Do photons annihilate each other? If yes, what do they produce? If no why not? If photons are their own anti-particles, why don't they annihilate? 
Also on a side note, why do particles and anti-particles annihilate?
 A: A real particle-antiparticle pair can annihilate and create two real photons. Quantum electrodynamics is time-reversal invariant, so the opposite process, in which two real photons disappear and create a real particle-antiparticle pair, is also possible.
But this isn’t called “photon annihilation”; it’s called “two-photon pair production”. “Annihilation” is usually reserved to mean the transformation of a massive particle-antiparticle pair into massless particles.
The simplest answer to “Why do particles and antiparticles annihilate?” is “Because they can!” A slightly more complicated answer is that QED Feynman diagrams have only one kind of “vertex”, and it represents six different things depending on which particles (either real or virtual) are incoming and which outgoing: a charged particle absorbing a photon; a charged particle emitting a photon; a charged antiparticle absorbing a photon; a charged antiparticle emitting a photon; a charged particle and its antiparticle disappearing and creating a photon; a photon disappearing and creating a charged particle and its antiparticle. In quantum field theory these are all fundamentally the same interaction.
A: 
Do photons annihilate each other? If yes, what do they produce? If no why not?

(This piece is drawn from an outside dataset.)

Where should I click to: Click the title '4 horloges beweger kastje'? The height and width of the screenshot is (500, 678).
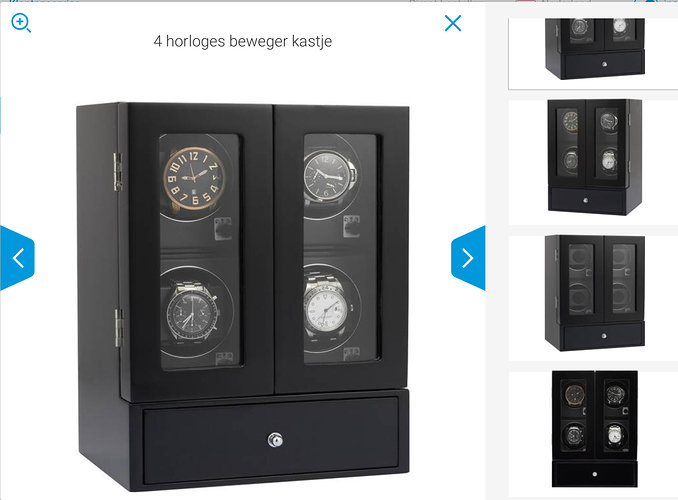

In the standerd model of particle physics there  is no photon-photon vertex, as for example there is an  electron-positron vertex. Electrons and positrons annihilate into many particles because the quantum numbers of electron and positron add up to zero, thus  just energy and momentum can be left to go into any other pairs  with  quantum number that add up to zero .
Photons have just their four vector and as there is no direct vertex have to go through a virtual charged particle loop to be able to scatter off each other ,


A Feynman diagram (box diagram) for photon–photon scattering, one photon scatters from the transient vacuum charge fluctuations of the other

When the energy is high enough instead of photons coming out on the right one could have particles as in an e+e- collider, and there are studies to make gamma  gamma colliders.
In that sense the added two incoming photon four vector which carries zero quantum numbers,  will become other particles, their quantum numbers adding up to zero, equivalent to an annihilation. At low photon energies there is not enough energy to create particle pairs and so the different terminology.